Ocak ayında, federal mahkeme hakimi, yetersiz delil nedeniyle 11 ay sonra Dempsey'i gözaltından serbest bıraktı. Cuma günü, Yargıç Miroslav Lovric, Dempsey'nin iadesini reddetti ve aleyhindeki davayı düşürdü, Federal Kamu Savuncusu Lisa Peebles Syracuse.com | The Post Standard'a söyledi. Lovric, Alman yetkililerinin Dempsey'nin DNA'sıyla eşleşme bulduktan sonra doğru şüpheliye sahip olduklarından emin olmak için soruşturmaya devam etmeleri gerektiğini söyledi.

Kadının iç çamaşırında bulunan kan ve tükürük, onun DNA'sı ile eşleşmedi, diye belirtti Peebles. Ayrıca tırnaklarının altında, saldırganıyla mücadele ettiğini gösteren ve Dempsey'e ait olmayan bir DNA bulundu. Federal mahkemeye sunulan belgelere göre, eşleşmeyen diğer parmak izi izleri de bulundu. Peebles, Dempsey'nin serbest bırakılması talebiyle hakime yazdığı mektupta, 1978 Alman soruşturma dosyalarında bulunan bilgilerin "[Dempsey]'nin cinayetten sorumlu olduğu yönündeki herhangi bir ileri sürmeyi baltaladığını" yazdı. Gansau'nun komşuları, o sırada polise, dairesine sık sık erkekler geldiğini ve bunların çoğunun Dempsey gibi Amerikalı askerler olduğunu söylemişti.

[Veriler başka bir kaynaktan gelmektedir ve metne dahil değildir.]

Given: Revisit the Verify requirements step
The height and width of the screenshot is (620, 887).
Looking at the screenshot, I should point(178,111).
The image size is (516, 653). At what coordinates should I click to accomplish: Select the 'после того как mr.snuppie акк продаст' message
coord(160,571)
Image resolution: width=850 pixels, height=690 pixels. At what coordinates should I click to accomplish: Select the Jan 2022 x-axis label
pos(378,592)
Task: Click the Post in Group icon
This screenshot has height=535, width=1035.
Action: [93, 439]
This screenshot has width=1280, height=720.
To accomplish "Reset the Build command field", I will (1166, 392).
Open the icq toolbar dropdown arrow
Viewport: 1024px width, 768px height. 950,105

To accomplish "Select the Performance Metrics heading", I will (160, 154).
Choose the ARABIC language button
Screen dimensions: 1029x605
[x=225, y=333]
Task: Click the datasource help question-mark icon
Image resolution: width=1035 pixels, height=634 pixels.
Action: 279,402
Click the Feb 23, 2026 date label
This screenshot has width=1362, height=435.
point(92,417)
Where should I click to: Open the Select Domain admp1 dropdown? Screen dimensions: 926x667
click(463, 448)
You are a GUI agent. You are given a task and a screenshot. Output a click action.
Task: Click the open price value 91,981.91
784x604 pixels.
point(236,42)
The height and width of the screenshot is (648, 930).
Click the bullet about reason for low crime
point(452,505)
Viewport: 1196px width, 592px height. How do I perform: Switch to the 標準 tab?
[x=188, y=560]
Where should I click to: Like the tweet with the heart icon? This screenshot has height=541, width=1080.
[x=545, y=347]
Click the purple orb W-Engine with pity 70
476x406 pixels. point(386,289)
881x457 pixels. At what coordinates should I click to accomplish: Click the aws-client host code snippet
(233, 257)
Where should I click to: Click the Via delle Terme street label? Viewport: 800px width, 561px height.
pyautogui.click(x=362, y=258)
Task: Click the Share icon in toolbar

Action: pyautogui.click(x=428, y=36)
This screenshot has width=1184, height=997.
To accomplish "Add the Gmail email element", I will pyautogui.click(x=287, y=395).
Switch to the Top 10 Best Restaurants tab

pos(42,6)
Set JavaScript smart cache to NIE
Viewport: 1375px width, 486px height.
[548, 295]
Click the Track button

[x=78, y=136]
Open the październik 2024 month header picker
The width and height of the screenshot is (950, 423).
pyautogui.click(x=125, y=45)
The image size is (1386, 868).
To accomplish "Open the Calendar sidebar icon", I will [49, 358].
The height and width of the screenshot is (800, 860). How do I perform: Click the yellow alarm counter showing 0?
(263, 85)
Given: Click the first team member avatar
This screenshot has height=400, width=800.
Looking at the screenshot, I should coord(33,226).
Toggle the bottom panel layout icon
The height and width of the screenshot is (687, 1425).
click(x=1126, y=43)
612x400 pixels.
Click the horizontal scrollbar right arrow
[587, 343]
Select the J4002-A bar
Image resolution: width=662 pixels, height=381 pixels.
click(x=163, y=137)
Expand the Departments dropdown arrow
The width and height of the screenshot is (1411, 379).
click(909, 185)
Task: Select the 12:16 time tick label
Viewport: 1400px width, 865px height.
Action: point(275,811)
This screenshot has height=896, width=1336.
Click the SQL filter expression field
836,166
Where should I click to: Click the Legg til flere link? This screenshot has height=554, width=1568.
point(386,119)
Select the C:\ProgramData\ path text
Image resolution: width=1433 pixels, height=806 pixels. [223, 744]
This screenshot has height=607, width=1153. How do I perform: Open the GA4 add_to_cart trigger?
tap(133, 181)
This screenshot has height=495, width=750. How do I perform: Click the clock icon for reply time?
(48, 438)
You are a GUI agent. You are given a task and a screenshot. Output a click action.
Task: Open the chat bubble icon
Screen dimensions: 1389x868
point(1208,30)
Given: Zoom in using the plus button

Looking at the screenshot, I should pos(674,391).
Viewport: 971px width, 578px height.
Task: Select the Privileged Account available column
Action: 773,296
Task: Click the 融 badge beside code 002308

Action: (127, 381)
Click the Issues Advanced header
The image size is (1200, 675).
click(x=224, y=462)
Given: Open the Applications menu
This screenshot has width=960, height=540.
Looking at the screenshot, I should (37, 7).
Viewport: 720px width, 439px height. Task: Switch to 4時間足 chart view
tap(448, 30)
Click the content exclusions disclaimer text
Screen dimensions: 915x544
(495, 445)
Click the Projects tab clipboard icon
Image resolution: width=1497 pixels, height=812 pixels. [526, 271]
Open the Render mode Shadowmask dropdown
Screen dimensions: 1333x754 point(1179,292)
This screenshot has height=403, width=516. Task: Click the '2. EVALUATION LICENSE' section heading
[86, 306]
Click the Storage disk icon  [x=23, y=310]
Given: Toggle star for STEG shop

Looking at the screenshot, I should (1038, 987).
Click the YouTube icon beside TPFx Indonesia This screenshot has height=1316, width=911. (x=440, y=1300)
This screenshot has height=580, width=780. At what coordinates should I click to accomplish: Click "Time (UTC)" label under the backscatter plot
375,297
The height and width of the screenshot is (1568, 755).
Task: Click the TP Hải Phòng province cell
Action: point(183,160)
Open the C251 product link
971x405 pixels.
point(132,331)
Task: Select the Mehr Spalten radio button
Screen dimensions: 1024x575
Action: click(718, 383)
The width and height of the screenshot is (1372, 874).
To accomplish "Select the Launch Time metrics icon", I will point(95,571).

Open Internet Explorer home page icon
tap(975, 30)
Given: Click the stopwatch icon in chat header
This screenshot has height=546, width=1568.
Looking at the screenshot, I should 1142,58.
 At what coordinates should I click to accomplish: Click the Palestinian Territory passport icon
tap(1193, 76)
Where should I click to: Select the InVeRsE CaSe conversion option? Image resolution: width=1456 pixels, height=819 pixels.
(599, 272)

Diğer erkeklerin DNA'sı tırnaklarının altında, iç çamaşırında ve kanlı bir yastık kılıfında bulundu, diye yazdı Peebles. Peebles, Dempsey'nin parmak izinin ve meni örneğinin sadece bilinmeyen bir zamanda Gansau'nun dairesinde olduğunu kanıtladığını yazdı. Hiçbir tanık, onu cinayet gecesi Gansau'nun yakınlarında görmedi, diye yazdı. Ayrıca güvenli bir Ordu üssünde yaşıyordu ve o gece kurbanın kanıyla kaplı olarak eve dönerken muhtemelen görülürde olurdu, diye yazdı Peebles.

Sonuç olarak, hakim kabul etti. Cinayetin, DNA'sı tırnaklarının altında ve iç çamaşırında bulunan bilinmeyen erkek tarafından işlenmesinin çok daha muhtemel olduğunu söyledi.

"Bu dava, Alman yetkililer tarafından aceleye getirilmiş bir yargılamaydı," dedi Lovric mahkemede. "Almanya esasen soruşturmayı durdurdu."